Wer also in die USA exportiert, muss das Recht von 52 Einzelstaaten berücksichtigen. Ein eigentliches Produkthaftungsgesetz gibt es nicht. Haftungsansprüche werden einzelstaatlich geregelt, da die Gesetze von Staat zu Staat unterschiedlich sein können. Hinzu kommen noch, wenn ein Unfall passiert, lokale Vorschriften (local ordinances), Vorschriften von Berufsgenossenschaften und möglicherweise noch US-Bundesvorschriften. Es ist daher fast unmöglich, alle Risiken 100%-ig abzudecken.

Betriebsanleitung und Warnschilder – integraler Bestandteil eines Produkts
“Made in Switzerland” hat weltweit einen besonderen Ruf und steht für Qualität und Zuverlässigkeit. Wie sieht es aber mit den Anleitungen (Operating Manuals, Instruction Manuals etc.) für die USA aus?

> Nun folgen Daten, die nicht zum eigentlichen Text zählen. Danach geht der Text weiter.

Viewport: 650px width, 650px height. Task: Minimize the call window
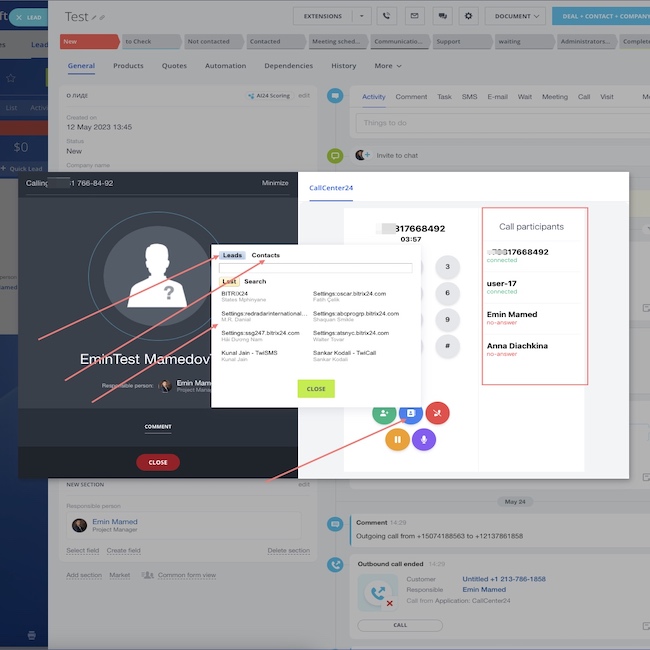275,183
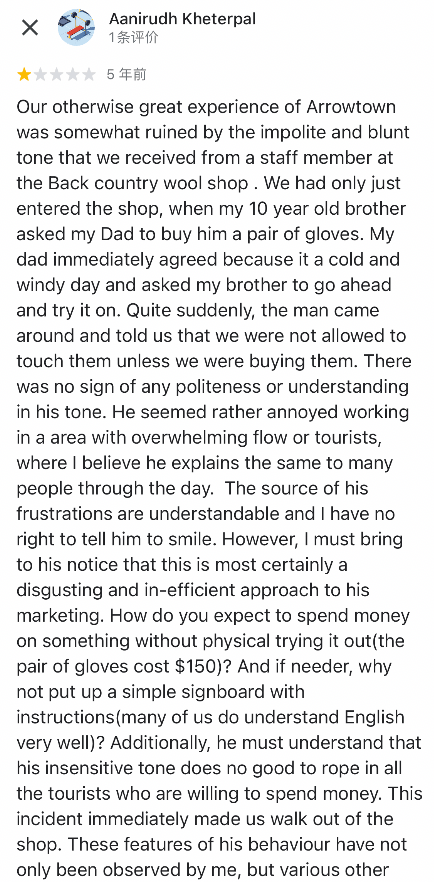The image size is (434, 882).
Task: Click the fourth grey rating star
Action: (x=73, y=74)
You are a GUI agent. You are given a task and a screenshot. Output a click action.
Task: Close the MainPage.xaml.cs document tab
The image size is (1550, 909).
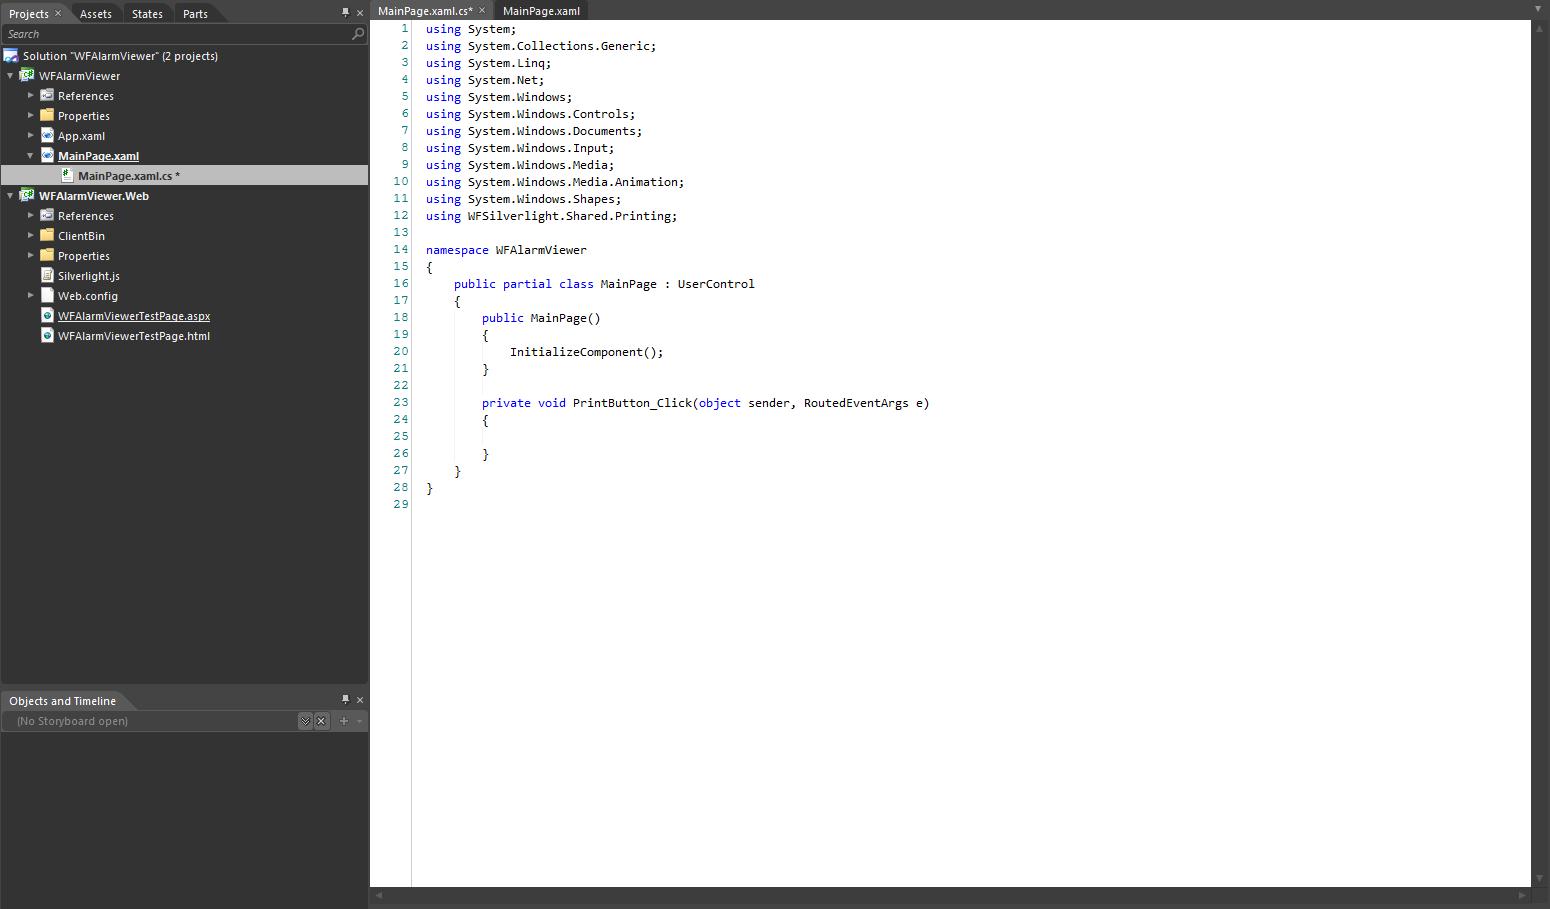482,11
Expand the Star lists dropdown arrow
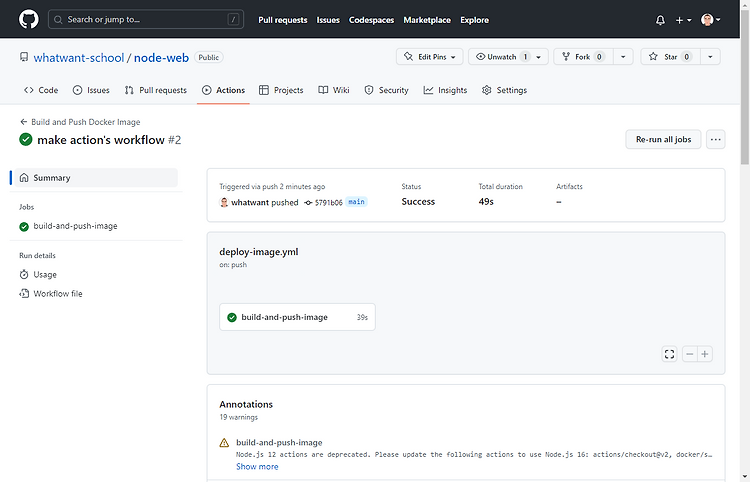 (710, 57)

Der Anwalt eines Klägers interessiert sich zu Beginn eines Falles in der Regel nicht so sehr dafür, ob Normen und Vorschriften eingehalten werden, denn diese Beweisführung mit Sachverständigen ist aufwändig. Er sucht meist gleich nach einem Schwachpunkt, z. B. nach den Unzulänglichkeiten in europäischen Anleitungen.
Eine besondere Wichtigkeit nehmen die sogenannten Instruktionsrisiken ein – jene Risiken im Zusammenhang mit Betriebsanleitungen, Warnungen und allen sonstigen Äusserungen des Herstellers. Die Instruktionsrisiken sind in den USA so hoch wie in keinem anderen Land: Produktions- und Konstruktionsfehler machen dabei nur etwa 30% der Produkthaftungsfälle aus, dagegen fallen die Instruktionsrisiken mit etwa 44% stärker ins Gewicht. Ein Fehler in der Betriebsanleitung macht das gelieferte Produkt insgesamt fehlerhaft.

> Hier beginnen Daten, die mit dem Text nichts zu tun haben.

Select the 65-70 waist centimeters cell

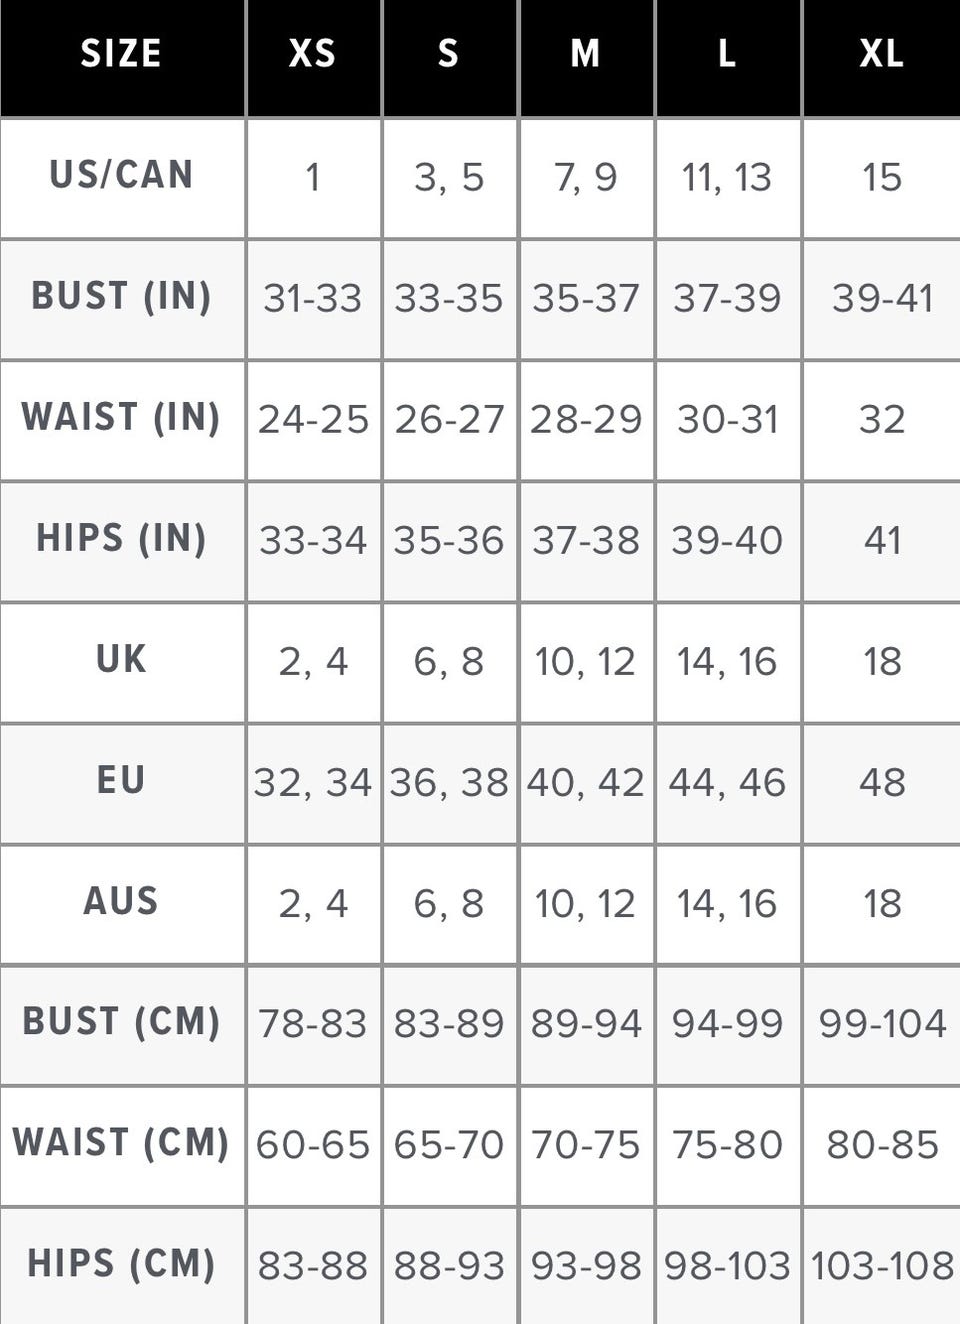pyautogui.click(x=449, y=1145)
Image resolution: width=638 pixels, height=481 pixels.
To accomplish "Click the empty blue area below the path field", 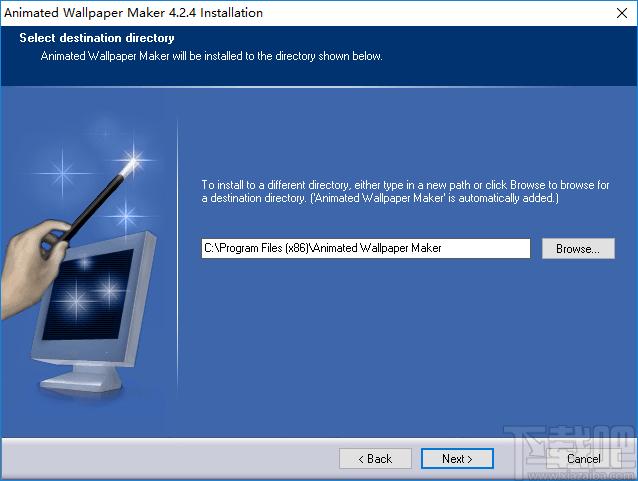I will 400,340.
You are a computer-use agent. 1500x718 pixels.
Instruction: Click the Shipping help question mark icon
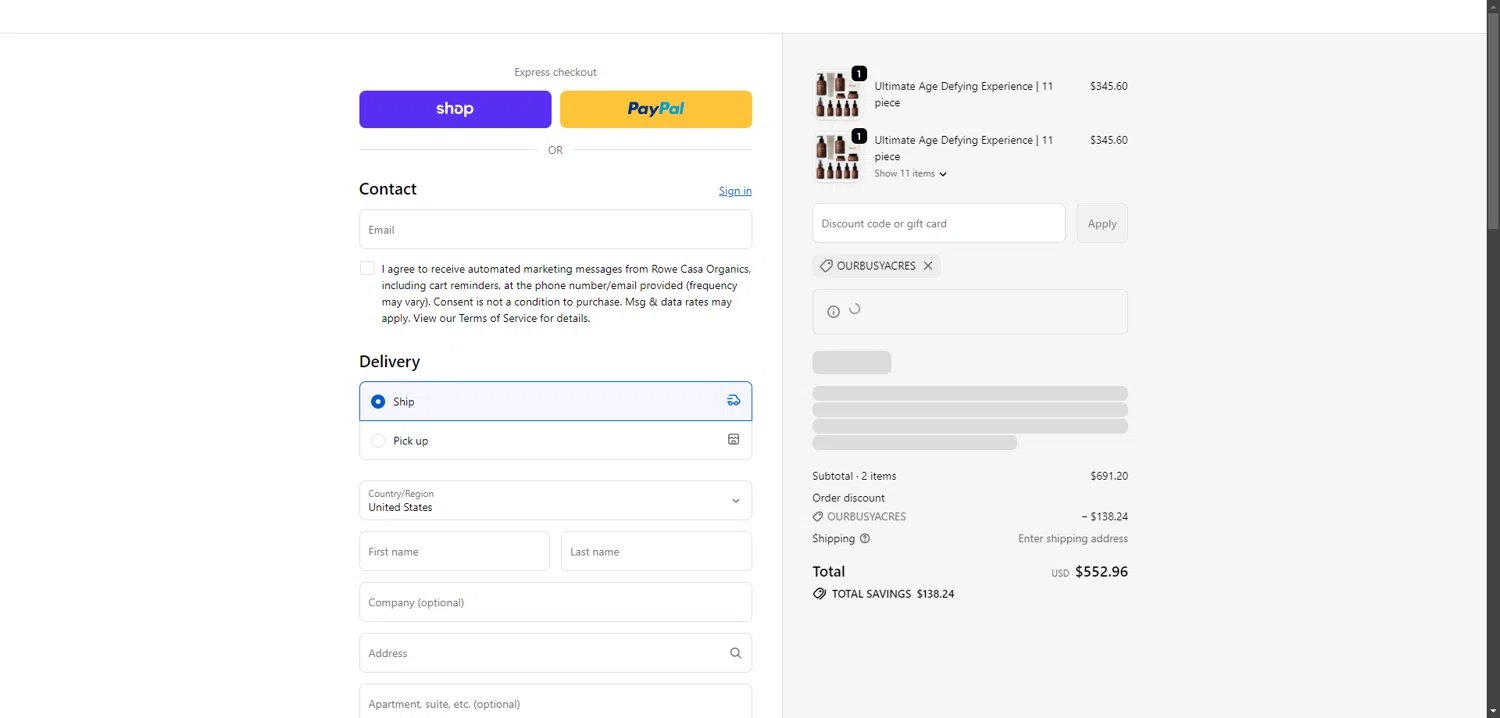pos(865,539)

Zielgruppenanalyse – zentrale Voraussetzung für eine sichere BA
Bei der Verwendung eines Produkts ist das Risiko erheblich von Wissen und Können der Anwendergruppe abhängig. Daher unterscheidet die IEC 82079-1:2012 grundsätzlich zwischen Verbrauchern („consumer“) und Fachkräften („skilled person“). Aber auch weitere Eigenschaften wirken sich auf Inhalt und Gestaltung von Betriebsanleitungen aus. Vor allem Einschränkungen des Sehvermögens und das Sprachverständnis müssen unter anderem berücksichtigt werden. Solide Kenntnisse von Maschinen und der Wissensstand der Anwender sind damit von zentraler Bedeutung.

Quelle: ANSI Z536.6

  • Wie gehen die Anwender mit der Maschine um?
  • Wie sieht das Arbeitsumfeld beim Arbeiten mit der Maschine aus, welche Risiken können daraus entstehen?
  • Welche Kenntnisse und Fähigkeiten können bei den Anwendern vorausgesetzt   werden, welche nicht?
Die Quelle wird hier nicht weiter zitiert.